According to Eurogamer, Mikami wanted to get Resident Evil away from Sony. He saw two new, upcoming consoles: the GameCube and the Xbox. Xbox co-creator Kevin Bachus recalls the meeting with Mikami—a meeting that went horribly.
The entire meeting was conducted in Japanese, and Bachus, who doesn't speak Japanese, got notes explaining what was being said. Mikami's body language and tone, however, showed that he wasn't exactly pleased by what he was hearing from the Xbox Japan staff. The meeting ended abruptly, Mikami bowed, and left.
From the Eurogamer piece:
The translator explained: Mikami had confirmed what Microsoft had heard, that he was frustrated developing for PlayStation 2, which was tough to work with. But his team's bonuses were tied to game sales. He needed a reason, a way to explain the shift away from the wildly successful PlayStation 2, the dominant platform of the time, to the Xbox, which had yet to launch, and which in most Japanese eyes was doomed to failure. "What do you guys have to offer?" he asked, bluntly.
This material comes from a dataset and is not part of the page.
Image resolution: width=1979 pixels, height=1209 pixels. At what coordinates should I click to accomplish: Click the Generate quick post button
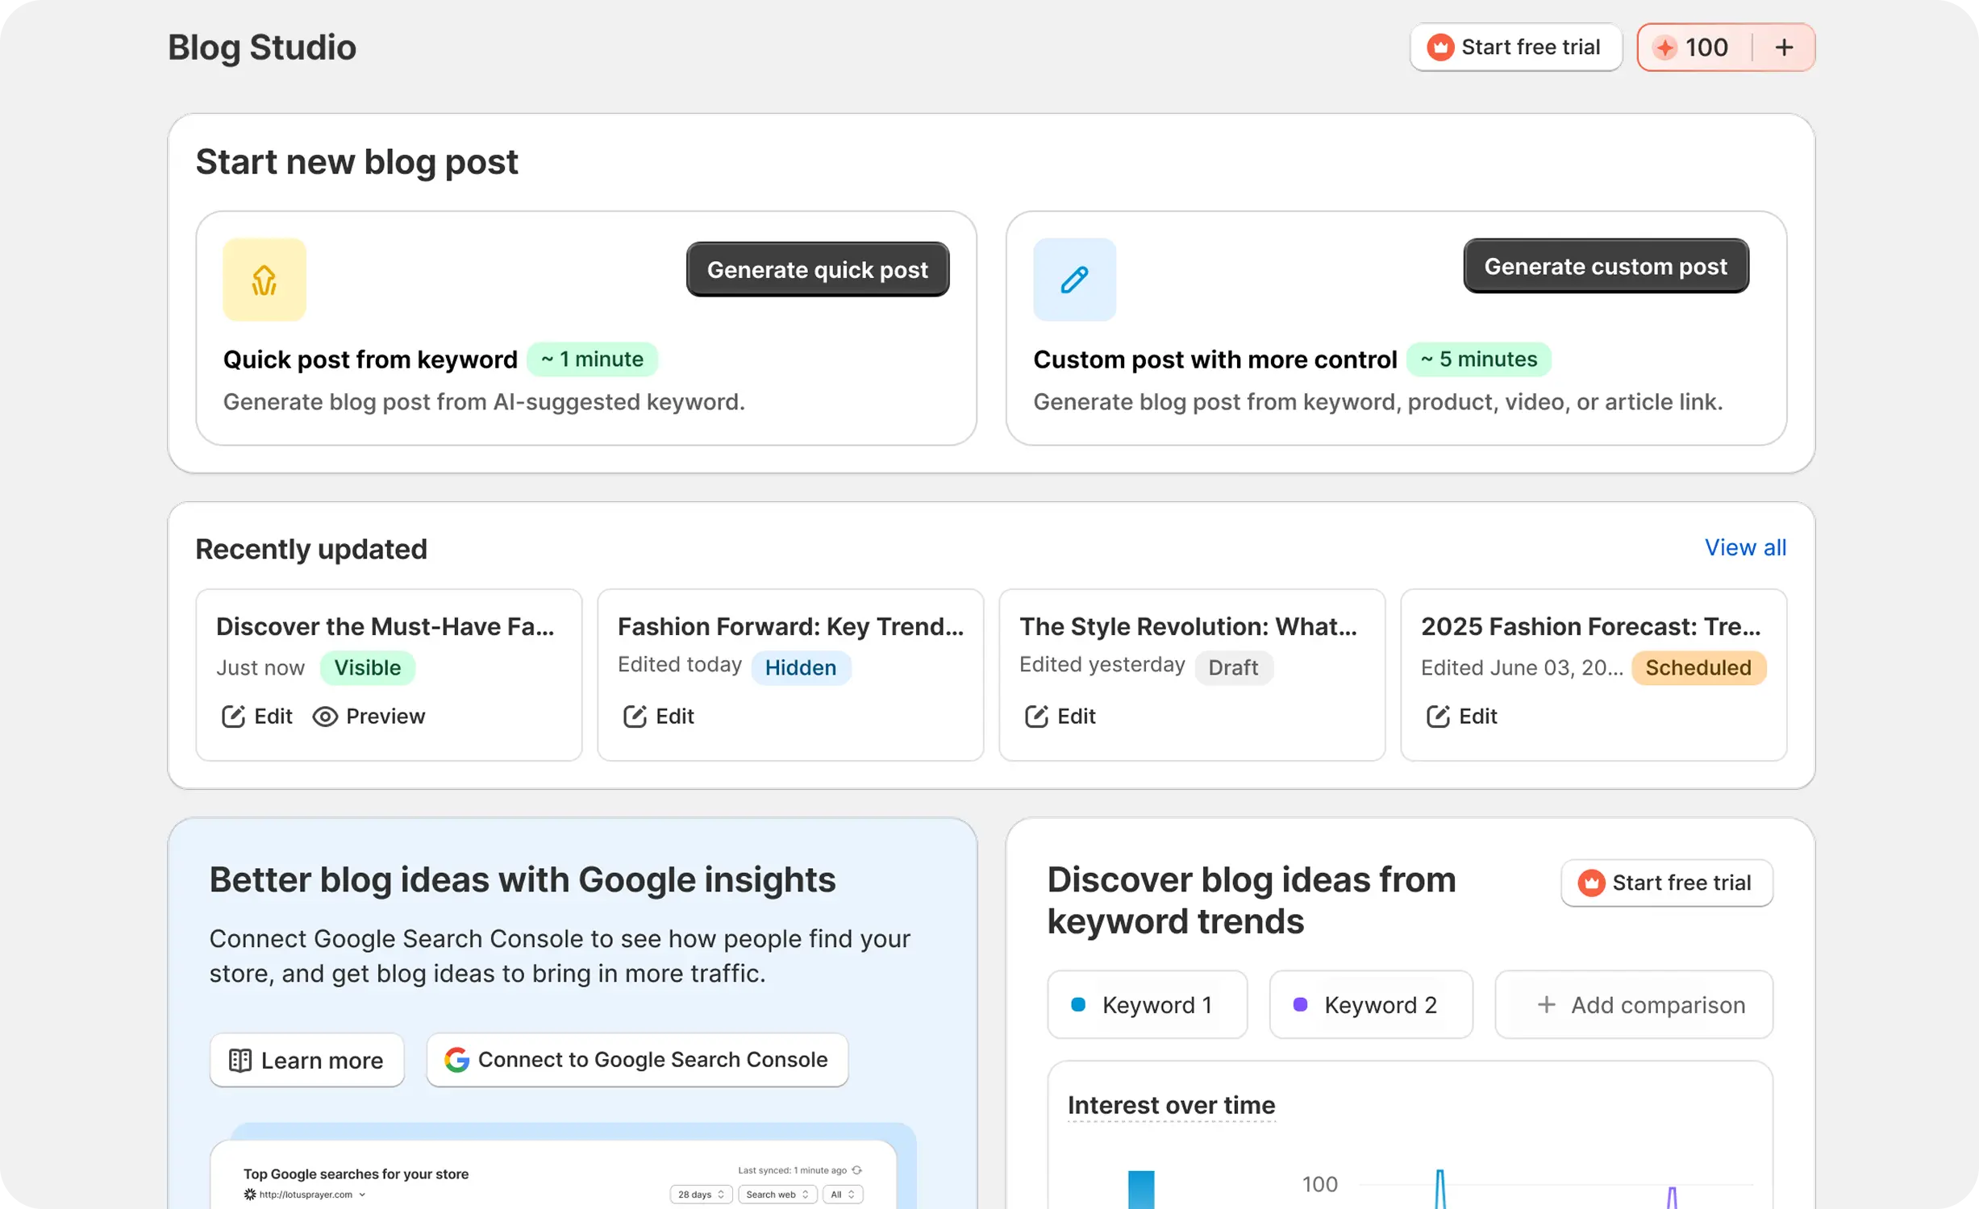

For Mikami, Nintendo said games were toys, created by the brilliant Shigeru Miyamoto. Sony said games are entertainment, powered by the Emotion Engine. And Microsoft had no answer.
"I almost jumped out the window because we had said repeatedly over and over and over that we aspire to enable games that could be considered to be art, much like film," Bachus recalls. "So the guy who reported to me said, 'Oh that's so great! I wish that I had known that.' But unfortunately it was too late."
Microsoft tried to make another go with Mikami, but the Resident Evil creator had already made an agreement with Nintendo. "That's why Resident Evil 4 was a Nintendo exclusive, and it took a while for it to come to Xbox," says Bachus. "That was very frustrating." If it's any consolation, the whole ordeal didn't seem like a cake walk for Mikami, either.